俺とルイッサーは咄嗟に盾を構えたので大きな怪我を負わなかったが、近くに居た護衛たちは猛烈な砂埃に曝されて地肌が擦り切れ、目つぶしを食らっていた。
「「「 ぐあーーーーーっっっ!!! 」」」
護衛たちの服と肌がボロボロになって全身から血を噴き出してのた打ち回った。
死にはしないものの、一瞬で戦闘不能にさせられた。
離れていた護衛たちも大なり小なり怪我をしたようだ。
間もなくして暴風は消え失せたが、辺り一面は竜巻が過ぎ去った後のように無残な状態になっていた。
ジリアーヌたちが居る場所は岩のブロックによって守られていたために、損害は無かったようだが。
「ディケード、無事か?」
「あ、ああ、何とかな…」
ルイッサーがヨロヨロと立ち上がる。
盾のお陰で殆ど怪我は無かったものの、重い盾を構えて踏ん張っていたので全身の筋肉が悲鳴を上げているのだろう。見るからにぐったりしている。
それは俺も同じだが、体力の回復具合が並じゃないので、それほど苦しまずに済んでいる。

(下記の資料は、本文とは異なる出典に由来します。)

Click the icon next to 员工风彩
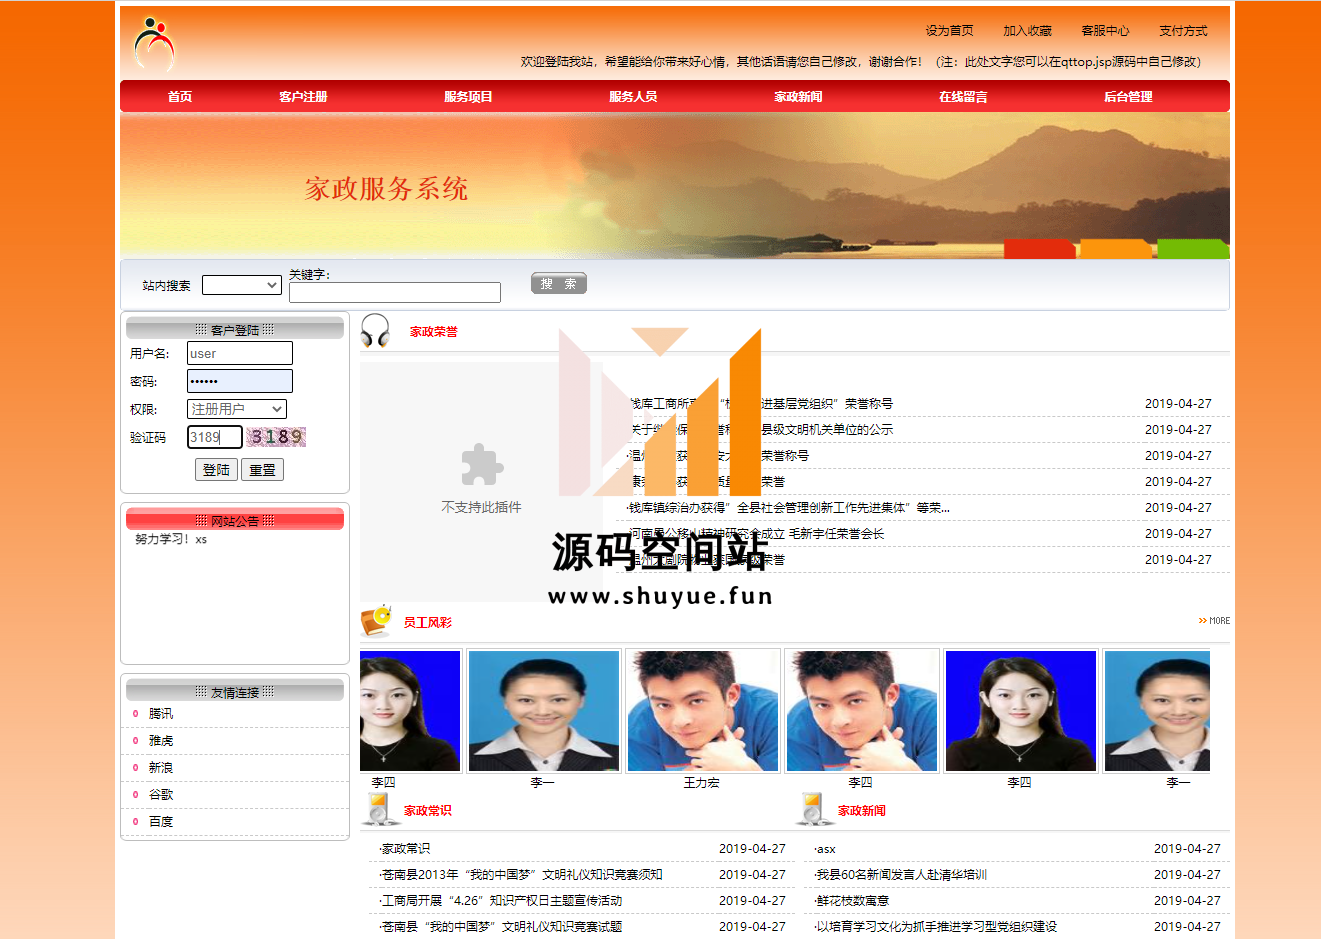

しかし、今の魔法の一撃でこちら側は殆どが戦闘不能となり、戦える状態ではなくなってしまった。
敵の親玉は〈魔法士〉だ。《風魔法》を使ったらしいが、威力が物凄い。
あいつは〈大魔法士〉と呼ばれるレベルにあるらしい。明らかに、商隊に護衛として雇われている〈魔法士〉よりも数段ハイレベルにある。

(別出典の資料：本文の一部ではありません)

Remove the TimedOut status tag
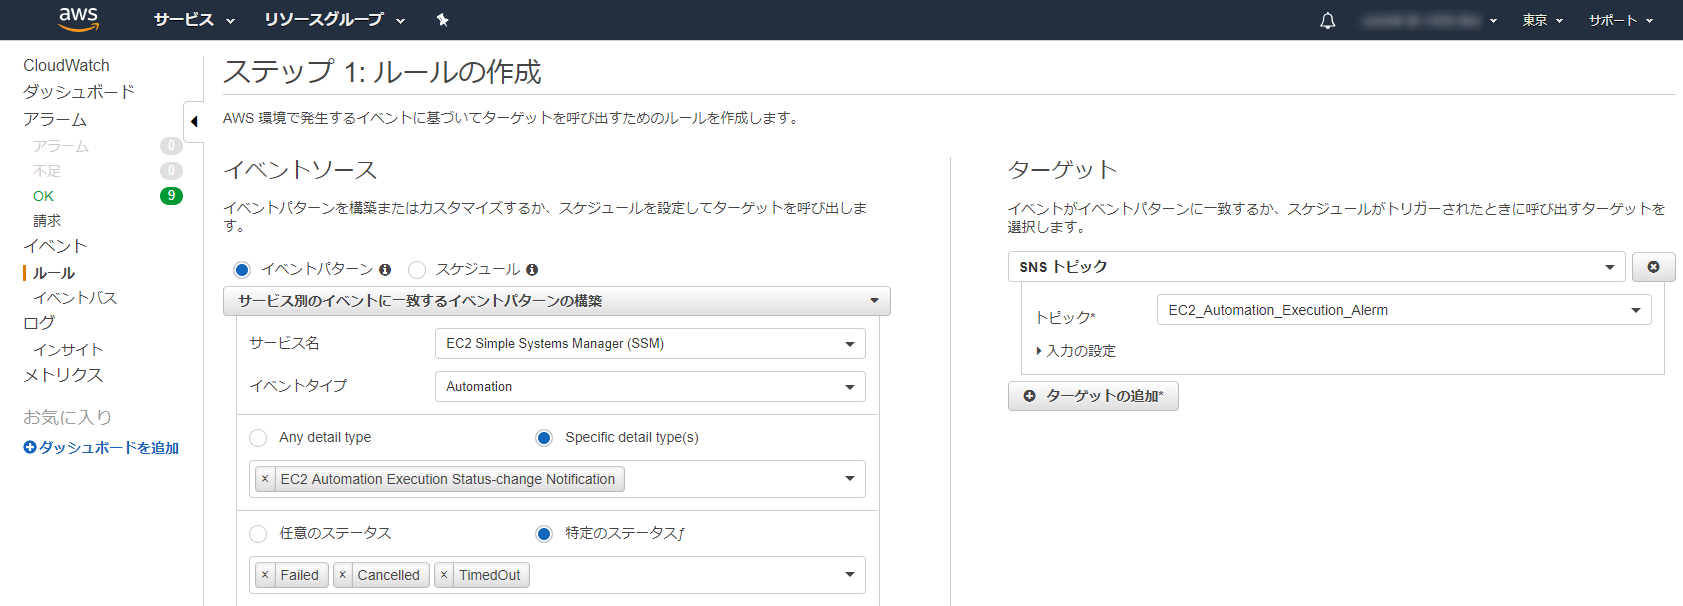[444, 575]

しかし、人間を吹き飛ばすだけの風を生み出すなんて、どんな原理なんだ?
「あの防御力と魔法を見る限り、向こうの親玉は明らかに〈超越者〉だ。こいつは途轍もなくヤバいぞ。『戦場では〈超越者〉と遭遇したらひたすら逃げろ』そう言われてるからな。」
ルイッサーは苦々しげに敵の親玉を睨んでいる。
確かにそうだ。
魔法の腕もそうだが、俺の投石に対して《フィールド》が干渉してくるのを感じた。親玉は魔法を扱うだけでなく、並外れた《フィールドウォール》による防御力を有している。
こいつが最初の俺の投石を防いでいたんだな。
しかも、あの親玉は魔法を放つ時に呪文のような言葉を発していた。
〈雷魔法士〉のアレイクは呪文の事など全く知らなかったようだが、あの親玉は本来の《魔法杖》の使い方を知っているようだ。

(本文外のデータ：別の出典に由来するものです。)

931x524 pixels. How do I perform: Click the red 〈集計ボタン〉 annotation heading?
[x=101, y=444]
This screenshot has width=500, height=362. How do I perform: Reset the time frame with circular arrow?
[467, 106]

呪文は〈魔法士〉のオリジナルの魔法を発動させるためのキーとなっている。
呪文を唱える事で、《魔法杖》に組み込まれているプログラムが発動する仕組みになっているので、あの親玉はどうにかして呪文を見つけたか、プログラムを解析したのだろう。
やはり、一般の〈魔法士〉には知られていないところで《聖遺物》を研究している機関なり人間なり居るのだろうな。
これは不味いぞ。
並外れた《フィールドウォール》を操るだけでも厄介なのに、兵器並みの破壊力を持つ大魔法を操る者を相手にするとはな。
俺と同じように《センス》を操る人間に会ってみたいと思っていたが、まさかこんな形で敵として遭遇するとは思わなかった。
人間と戦うだけでも厄介なのに、何という巡り合わせなのか。
俺は自分の不幸を呪いたくなってしまった。